# [TASK 1]
From the article on being "skinny fat," reproduce word for word the part that opens with the words containing "A Small Group" and closes with "over- or underweight.".
# [TASK 2]
Answer the following from the article on being "skinny fat":
(a) What charts are said to deem a person to be at a healthy weight?
(b) What do the people in the extreme minority described have?
(c) What is the name of the rare condition?
# [TASK 3]
State whether each statement below agrees with the article on being "skinny fat," and support each answer with the deciding words quoted from it.
(a) The study found that some slender people have Type II diabetes among their symptoms.
(b) Lipodystrophy is characterized by an excess of fatty tissue.
(c) The writer reports having lipodystrophy.

# [PASSAGE PROVIDED]

“Skinny fat” is a well-known term on weight loss and fitness blogs and articles. Usually, it means a person is at what is deemed by BMI charts to be a healthy weight, yet health is not optimal.
It may be that the healthy-weight individual can still “grab handfuls” (of belly), to quote one forum I frequent. Or it may just be that the person’s weight is fine but she experiences health symptoms normally attributed to an overweight condition: fatigue, sluggishness, bad skin, less than optimal blood test results and more.
If you’re slim but are having health concerns you thought would be eradicated by losing weight (or staved off by not gaining in the first place), you’re not alone. But one particular extreme minority – people with a specific gene mutation – are not only “skinny fat,” their condition is opening new possibilities in metabolic research.
A Small Group Offers Big Possibilities in Weight and Health Research
This fascinating study showed some slender people have a constellation of symptoms generally related to an overweight state, including Type II diabetes, high cholesterol, high blood pressure and, yes – fatty liver.
The rare condition, called lipodystrophy, is characterized by an abnormal lack of fatty tissue. Although you may be saying “that’s definitely not me!” (for the record, it’s not me, either), studying the condition resulted in some fascinating clues into how the body stores fat, how hunger happens, and how we might begin to tip the scales in our favor…whether we’r over- or underweight.

# [SUPPLIED INFORMATION]
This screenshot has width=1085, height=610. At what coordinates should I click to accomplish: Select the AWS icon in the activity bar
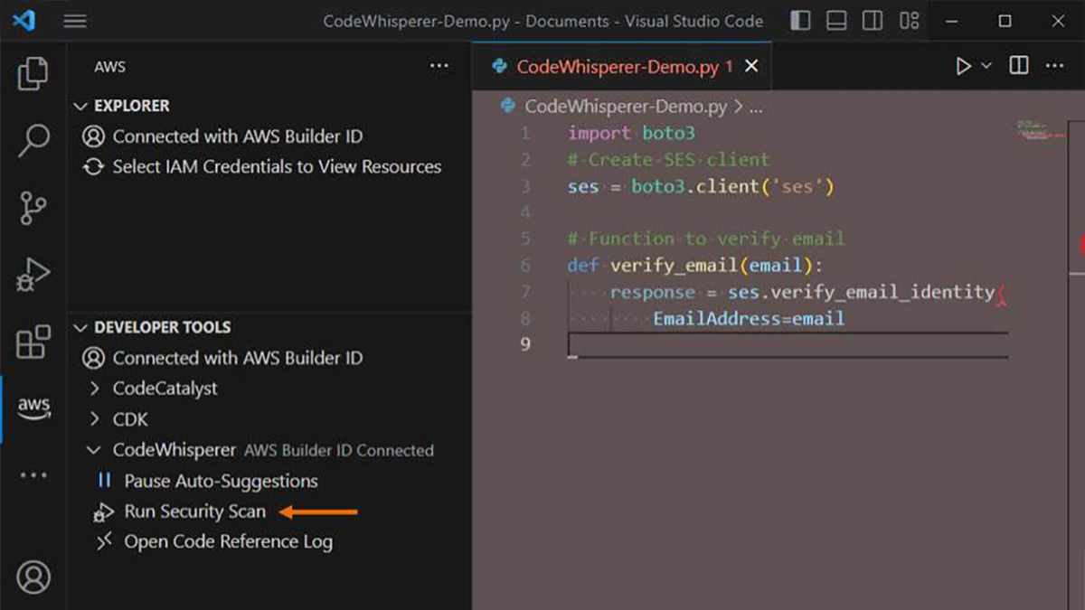(x=33, y=408)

# [EXERCISE SOLUTION 1]
A Small Group Offers Big Possibilities in Weight and Health Research
This fascinating study showed some slender people have a constellation of symptoms generally related to an overweight state, including Type II diabetes, high cholesterol, high blood pressure and, yes – fatty liver.
The rare condition, called lipodystrophy, is characterized by an abnormal lack of fatty tissue. Although you may be saying “that’s definitely not me!” (for the record, it’s not me, either), studying the condition resulted in some fascinating clues into how the body stores fat, how hunger happens, and how we might begin to tip the scales in our favor…whether we’r over- or underweight.

# [EXERCISE SOLUTION 2]
(a) BMI charts
(b) A specific gene mutation
(c) Lipodystrophy

# [EXERCISE SOLUTION 3]
(a) Yes: "including Type II diabetes, high cholesterol, high blood pressure and, yes – fatty liver"
(b) No: "is characterized by an abnormal lack of fatty tissue"
(c) No: "for the record, it’s not me, either"